A Porsche quer se aproveitar do fato de ser uma das únicas marcas de esportivos que estará representada oficialmente no Salão de São Paulo. Para isso, não poupou esforços e confirmou a presença dos novos 911 Carrera 4 e 911 Carrera 4S no evento paulistano. Vale lembrar que a nova variante do cupê foi apresentada mundialmente no começo do mês, no Salão de Paris. A diferença para os 911 “comuns” está na forma como a potência é despejada. Nos novos modelos, a tração é integral contra a traseira nos mais baratos. Os motores continuam iguais. Um 3.4 de 350 cv o Carrera 4 e um 3.8 de 400 cv no 4S, ambos com a arquitetura boxer. A transmissão é manual de sete marchas, mas existe a opção do automatizado de dupla embreagem. Além deles, o estande da Porsche no Salão vai contar com a presença da nova geração do Boxster – também na variante S – e das versões GTS do Cayenne e Panamera. Ambos acertados para uma condução ainda mais esportiva.
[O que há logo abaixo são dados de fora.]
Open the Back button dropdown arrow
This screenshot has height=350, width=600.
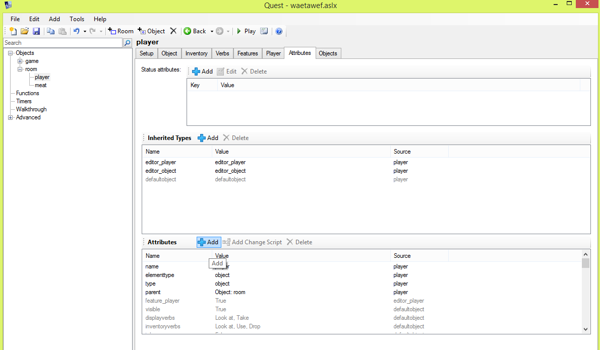pyautogui.click(x=212, y=31)
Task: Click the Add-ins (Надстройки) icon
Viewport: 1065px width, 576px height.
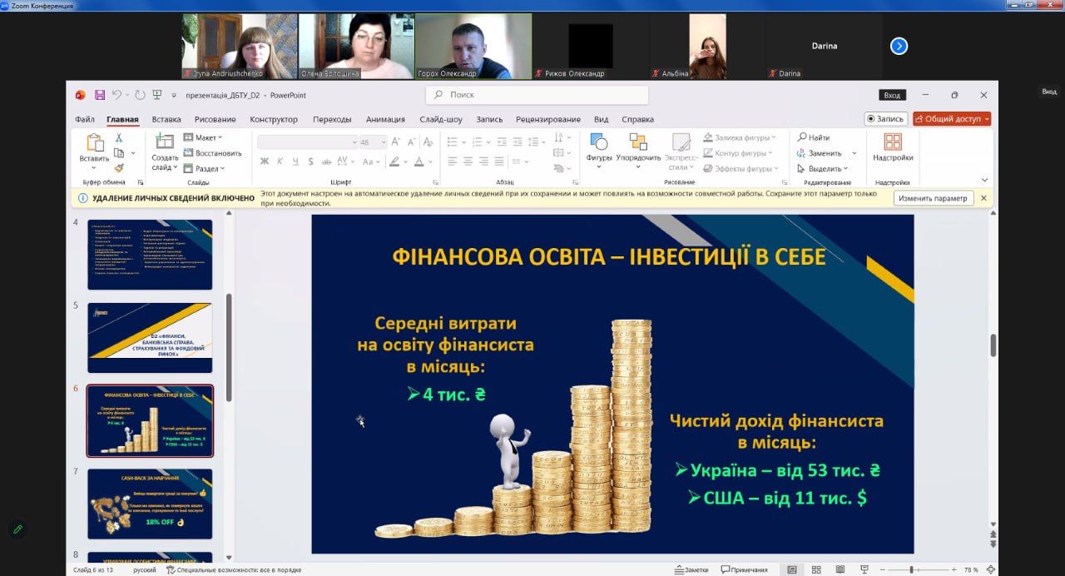Action: coord(893,142)
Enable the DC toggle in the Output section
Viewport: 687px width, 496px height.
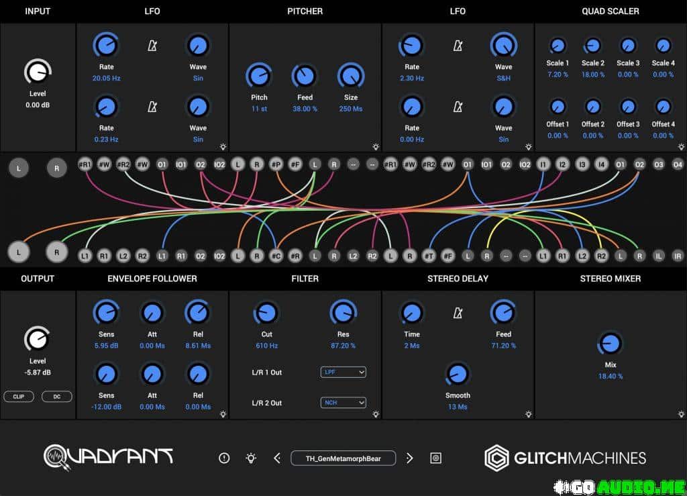pyautogui.click(x=56, y=396)
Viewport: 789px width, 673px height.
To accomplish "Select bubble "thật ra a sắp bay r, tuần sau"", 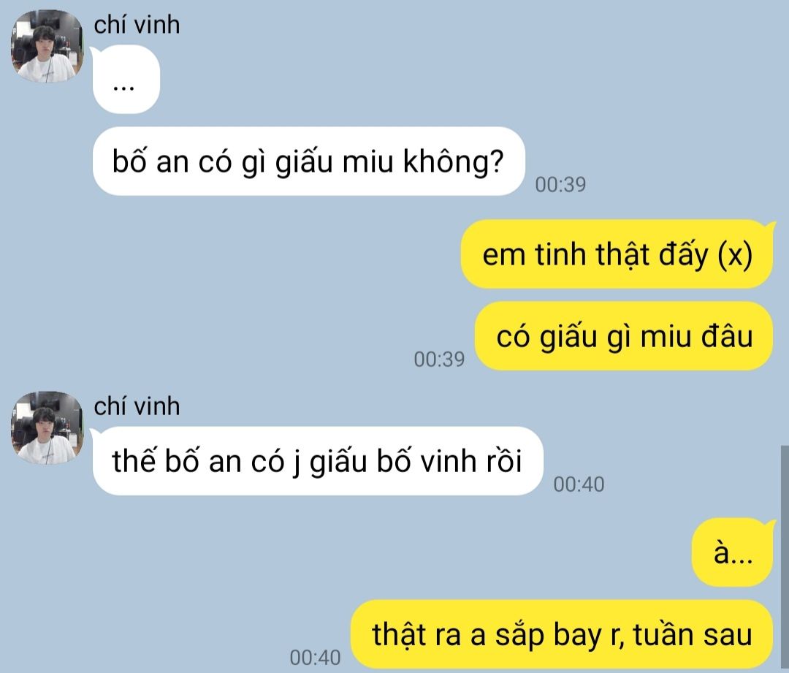I will coord(562,634).
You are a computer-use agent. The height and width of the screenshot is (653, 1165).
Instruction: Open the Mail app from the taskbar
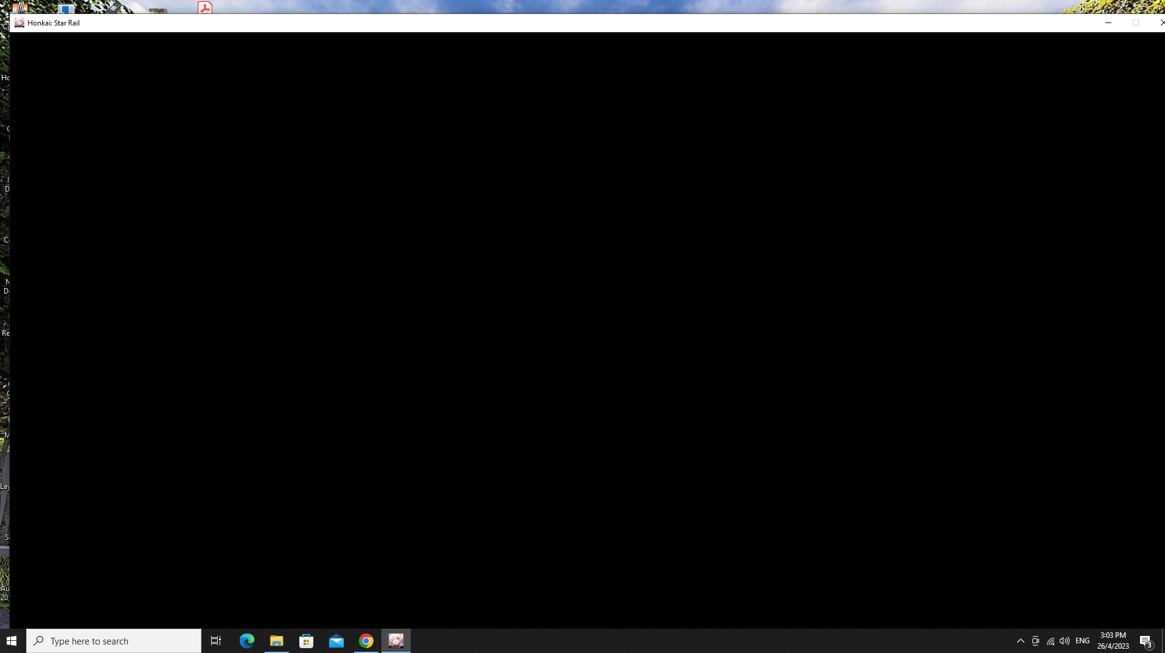(x=336, y=640)
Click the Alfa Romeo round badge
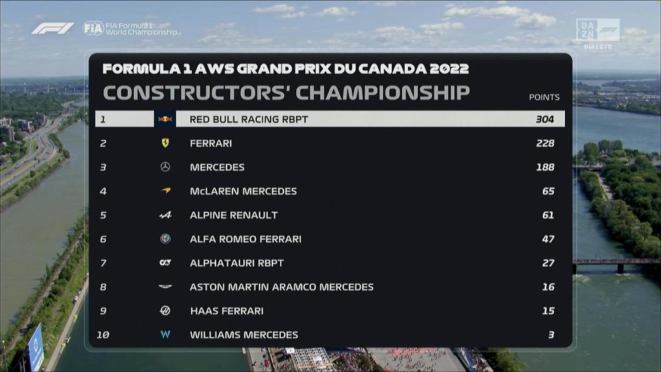Image resolution: width=661 pixels, height=372 pixels. [165, 239]
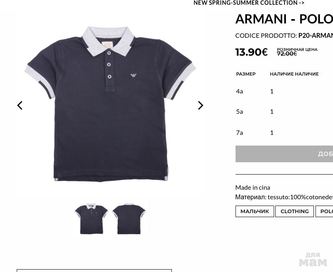
Task: Choose size 4a row
Action: coord(284,91)
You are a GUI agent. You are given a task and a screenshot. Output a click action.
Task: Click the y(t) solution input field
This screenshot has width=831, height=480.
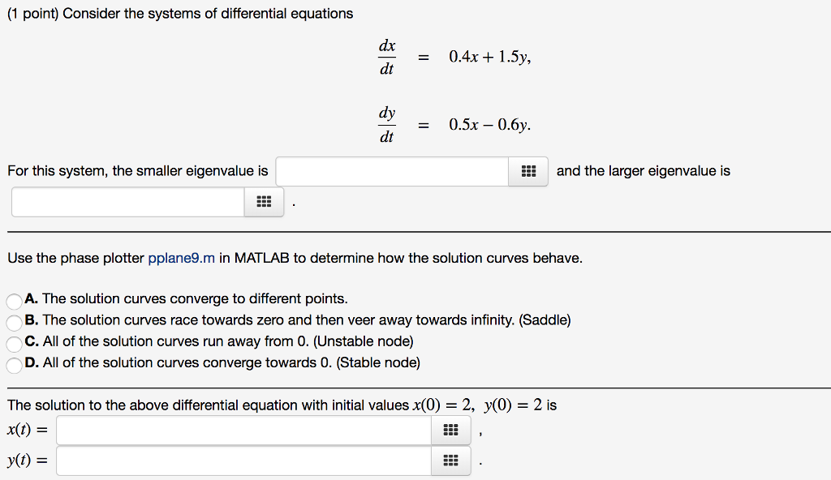(x=243, y=460)
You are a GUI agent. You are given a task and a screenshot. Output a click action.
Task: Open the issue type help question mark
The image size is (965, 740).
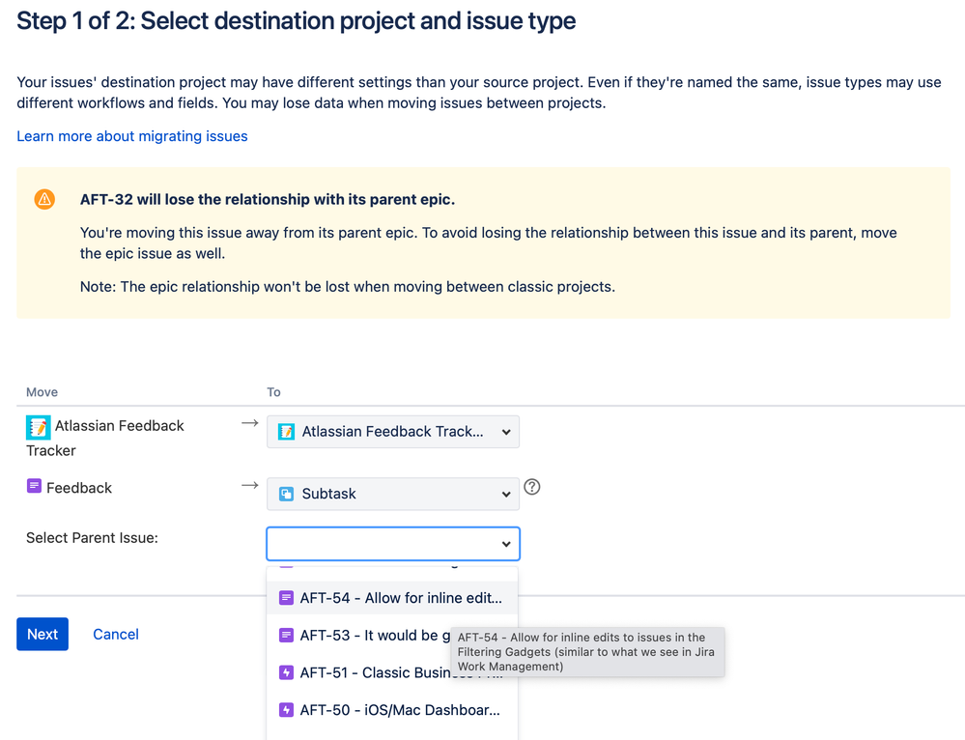click(x=531, y=487)
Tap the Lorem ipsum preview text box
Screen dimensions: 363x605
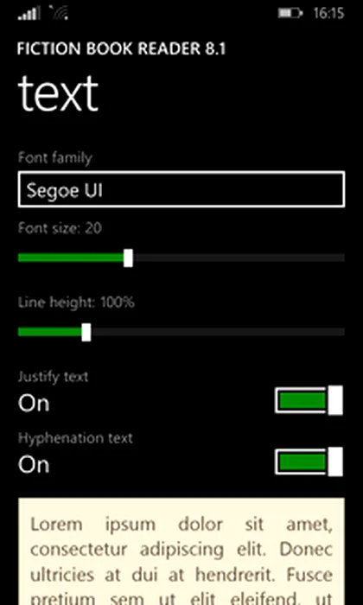[x=182, y=551]
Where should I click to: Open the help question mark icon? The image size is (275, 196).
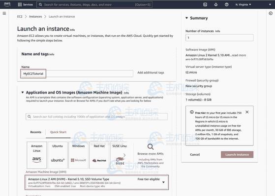(226, 4)
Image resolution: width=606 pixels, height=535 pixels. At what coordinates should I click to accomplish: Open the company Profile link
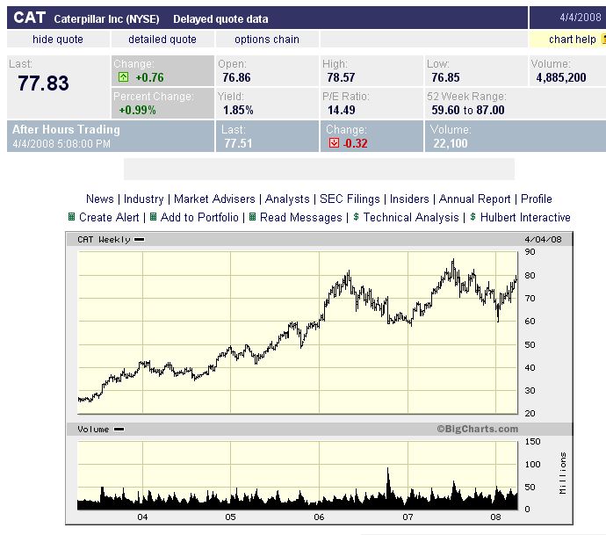[x=536, y=199]
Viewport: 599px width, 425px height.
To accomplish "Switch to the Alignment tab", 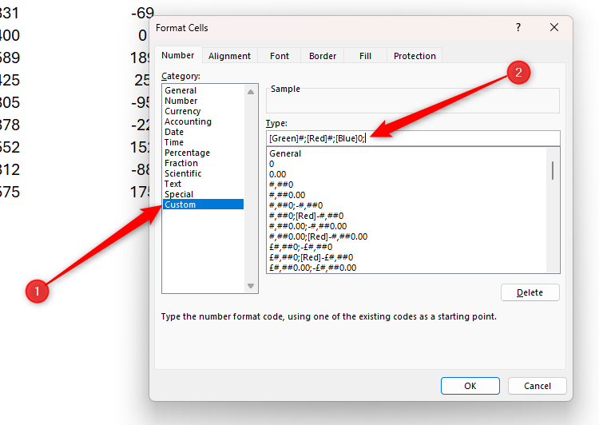I will coord(229,56).
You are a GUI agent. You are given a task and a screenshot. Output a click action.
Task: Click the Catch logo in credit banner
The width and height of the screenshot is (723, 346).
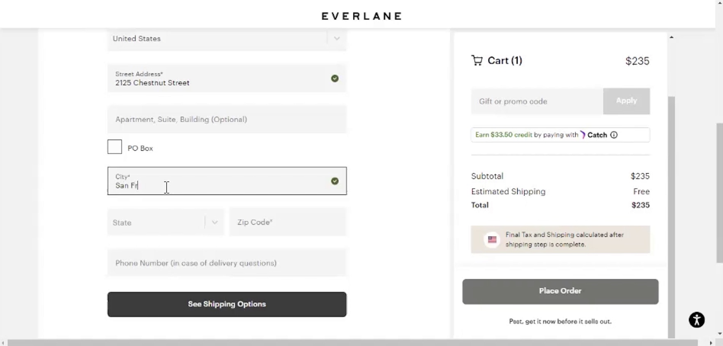tap(593, 135)
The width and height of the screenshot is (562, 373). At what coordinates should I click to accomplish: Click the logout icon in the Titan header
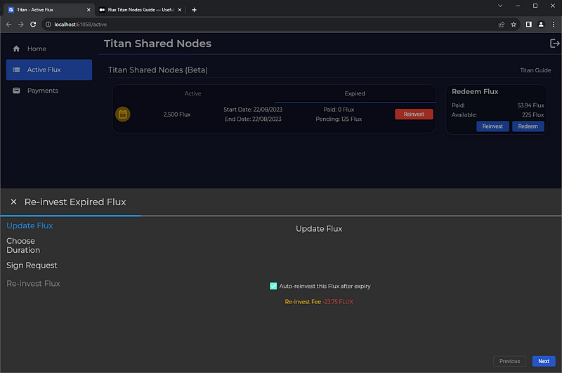pos(554,44)
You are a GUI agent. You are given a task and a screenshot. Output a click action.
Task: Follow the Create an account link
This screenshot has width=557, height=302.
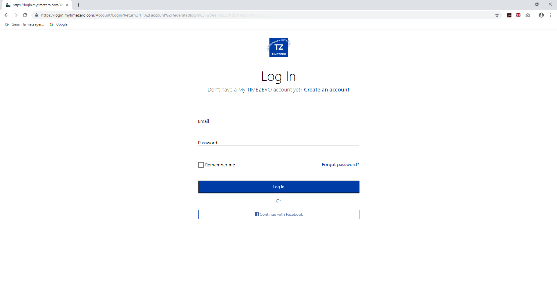pyautogui.click(x=327, y=90)
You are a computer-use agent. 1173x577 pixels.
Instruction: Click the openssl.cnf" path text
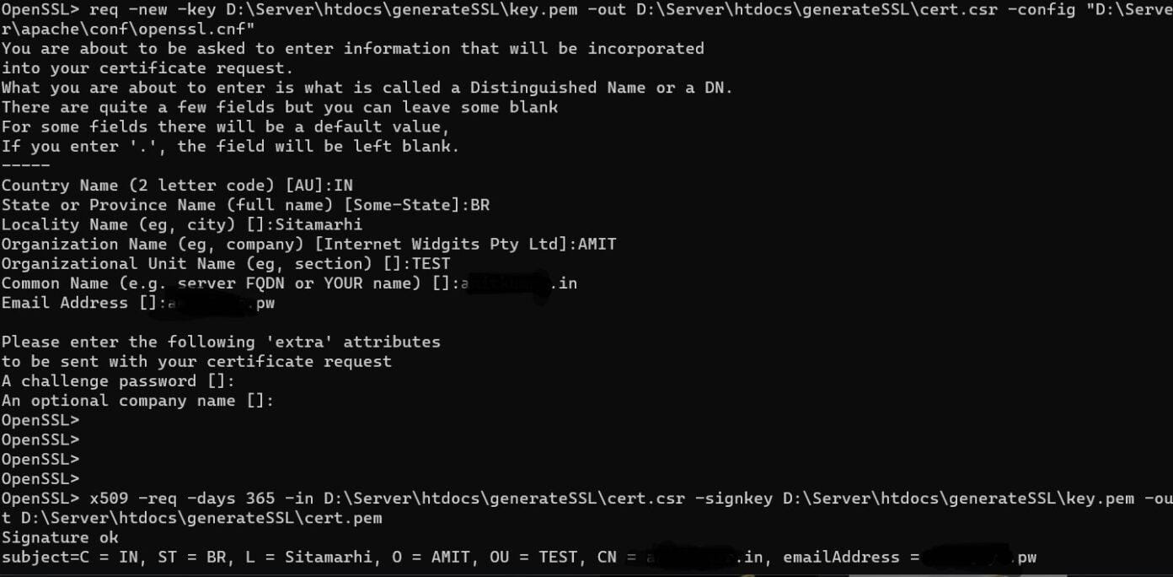pyautogui.click(x=121, y=29)
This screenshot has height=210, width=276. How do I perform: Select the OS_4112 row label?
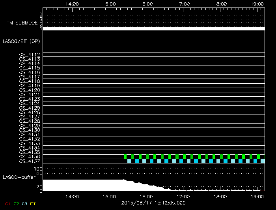click(x=30, y=54)
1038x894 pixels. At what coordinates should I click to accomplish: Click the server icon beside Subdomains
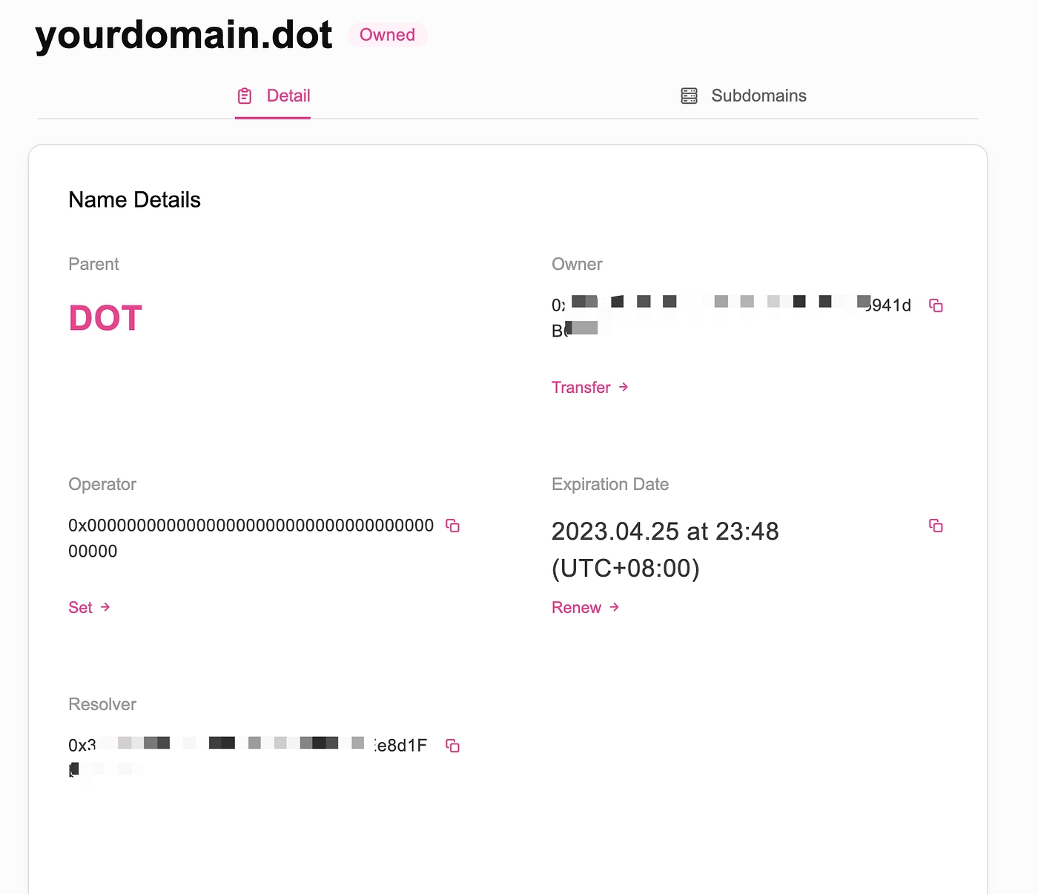click(x=689, y=96)
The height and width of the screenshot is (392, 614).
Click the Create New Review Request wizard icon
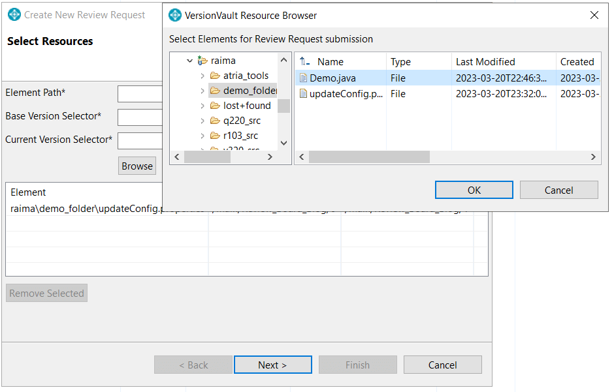[13, 14]
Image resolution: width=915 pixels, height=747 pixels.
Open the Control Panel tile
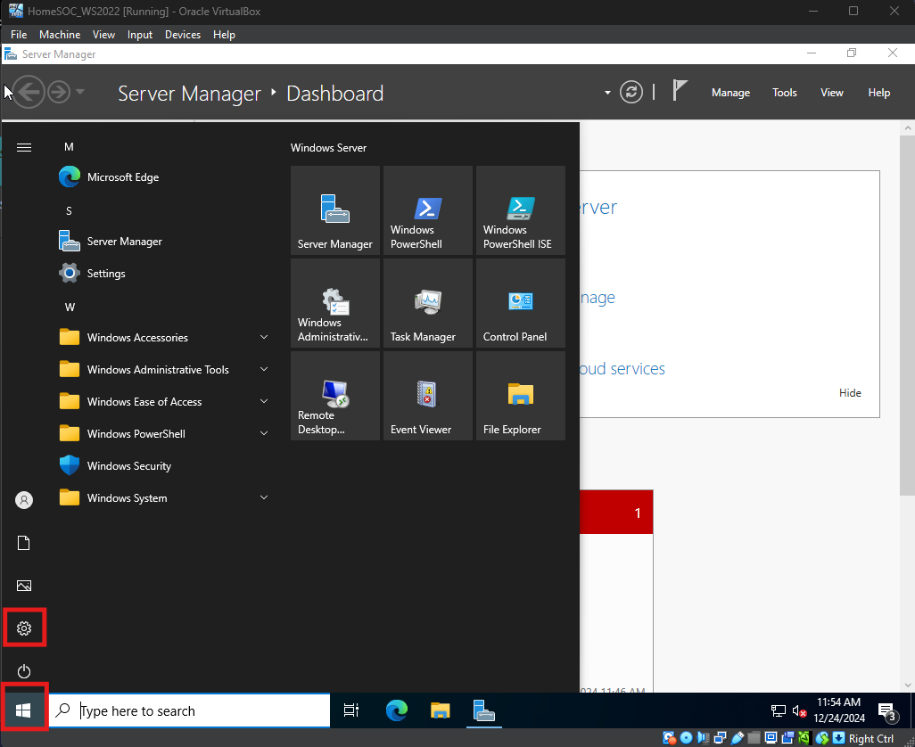(x=520, y=303)
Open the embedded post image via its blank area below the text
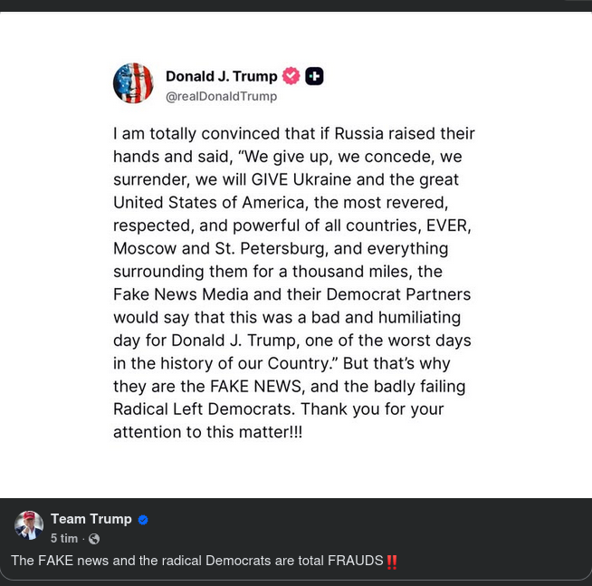Image resolution: width=592 pixels, height=586 pixels. click(295, 471)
9 de setembro de 2012 5:18

Bola dentro

A Chevrolet acertou a mão com o lançamento da Spin. A nova minivan fechou o mês de agosto com expressivas 4.503 unidades vendidas. Além disso, os estoques de Meriva e Zafira ainda conseguiram segurar a mesma média de vendas – com 1.500 e 550 carros emplacados, respectivamente, no mesmo mês. Com isso, a marca da gravata assegura a liderança no mercado de minivans no Brasil, com três modelos registrando bons números e o novo carro vendendo mais do que seus antecessores somados. A Spin foi lançada em junho, com versões de cinco e sete lugares para substituir os dois modelos antigos, tirados de linha pela fabricante. Ela é equipada com o motor 1.8 litro, que passou por melhorias para entregar mais força em baixa rotação. São 108 cv a 5.400 rpm e 17,1 kgfm de torque a 3.200 rotações. O preço começa nos R$ 44.590 para a versão LT com câmbio manual e cinco lugares e segue até os R$ 54.690 da LTZ automática, de sete lugares.

Números absolutos

A Ford conseguiu dois feitos notáveis no fechamento do mês de agosto. A fabricante norte-americana produziu seu carro de número 350 milhões aos 109 anos de existência – foi um Focus de terceira geração. Justamente o modelo que se tornou o carro mais vendido do mundo no primeiro semestre de 2012. Foram 489.616 unidades nos seis primeiros meses do ano, à frente do até então líder Toyota Corolla, que ficou com 462.187 carros vendidos. A marca foi conseguida em grande parte pelo ritmo de produção acelerado da fábrica da Ford na Tailândia, inaugurada em maio. De lá saem o Focus e a nova Ranger, além de quatro outros modelos. A terceira fase do Focus é esperada para o Brasil apenas em 2013.

Céu à vista

A Citroën adiantou mais detalhes do novo DS3 Cabrio, previsto para aparecer apenas no Salão de Paris, que abre as portas no fim de setembro. O modelo terá um teto de lona retrátil, que se esconde na tampa do porta-malas, com o vidro traseiro. O arranjo é semelhante ao usado no clássico Citroën 2CV. Os arcos laterais se mantêm fixos. Para o tecido, a marca disponibiliza três padronagens, preta, azul ou estampado. Por enquanto, nenhum detalhe mecânico foi divulgado, mas certamente o conversível usará os mesmos motores da linha DS3 fechada.

Reforço de peso

Veículos elétricos ainda estão muito longe da realidade brasileira, mas, aos poucos, alguns passos para o outro lado começam a ser dados. A BMW confirmou que vai vender os modelos da sua submarca – que nomeia seus carros com a letra i minúscula –, de elétricos no Brasil a partir de 2014. O primeiro a vir será a versão de produção do conceito i3, um hatch “altinho”. Ainda não há confirmação se o esportivo i8 ou qualquer outro carro da BMW i virá ao país. O que é certo é que a liderança à frente deste projeto da marca Bávara é de Carlos Côrtes, atualmente gerente de vendas e marketing da divisão de elétricos no Brasil. Ele trabalha no Grupo BMW desde 2008. A expectativa é que, enquanto os carros não chegam, a fabricante investirá na infraestrutura necessária para a implantação da tecnologia por aqui.